▶ PROBLEM: Word for word, transcribe every line from the one holding "The height and" through the end of the records, but not the pictures.

▶ Saved entries:
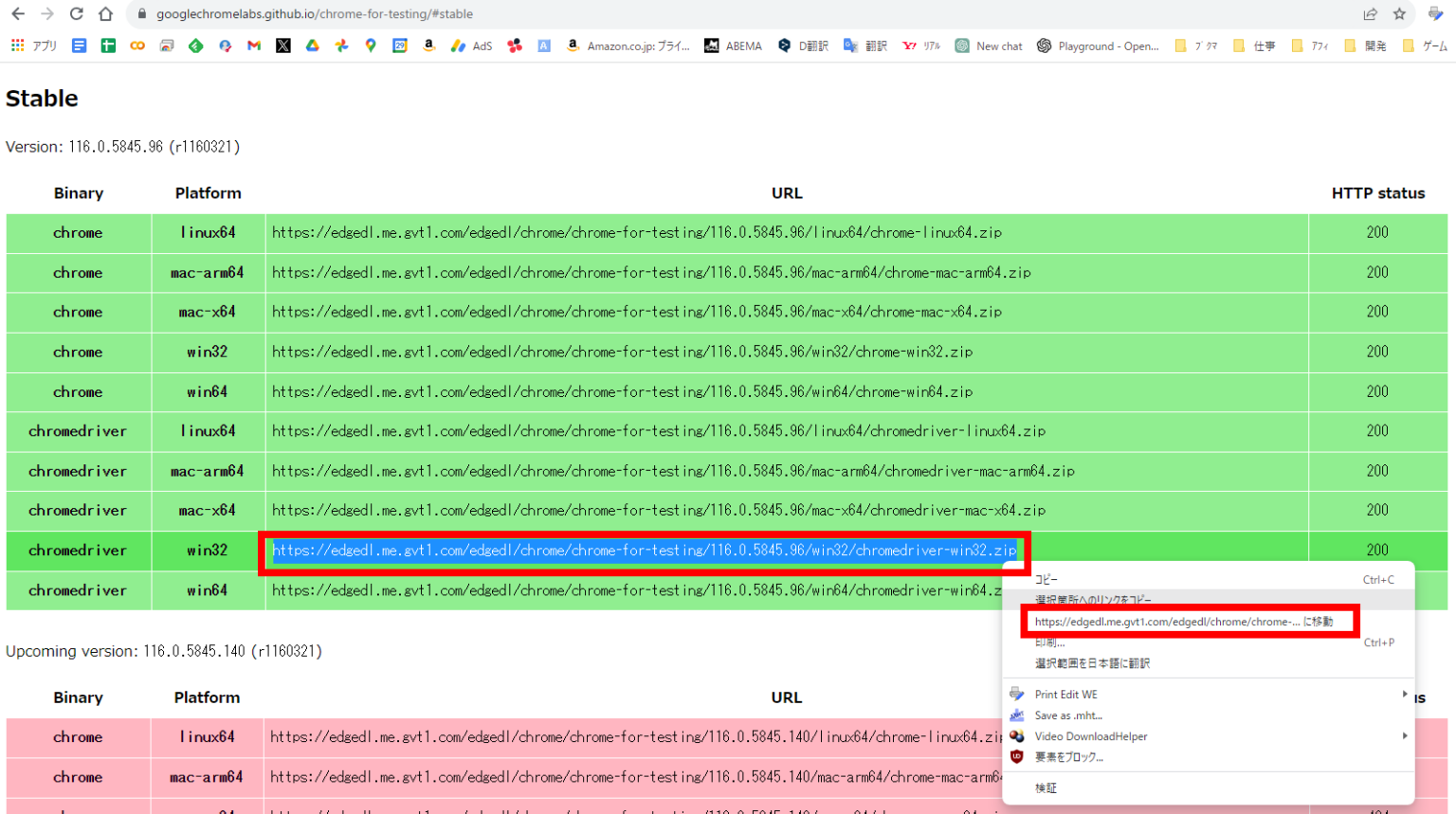Select コピー from the context menu

tap(1046, 579)
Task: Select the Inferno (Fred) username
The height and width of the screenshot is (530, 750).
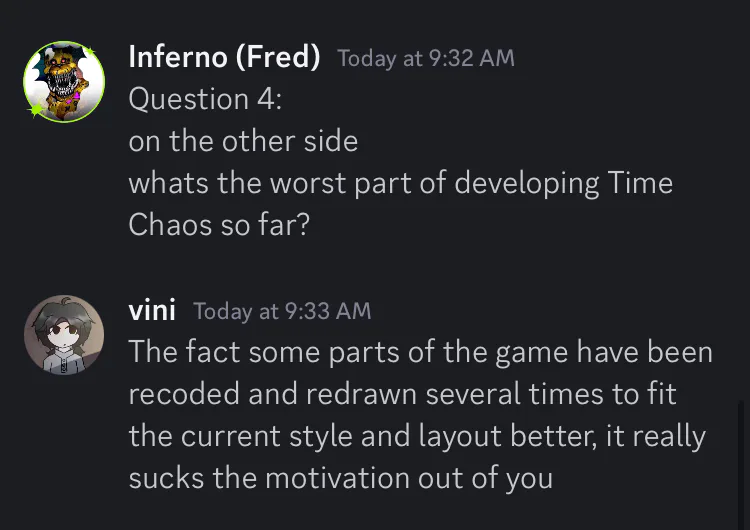Action: click(224, 57)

▶ EXERCISE RESPONSE:
The height and width of the screenshot is (530, 750).
Action: click(224, 57)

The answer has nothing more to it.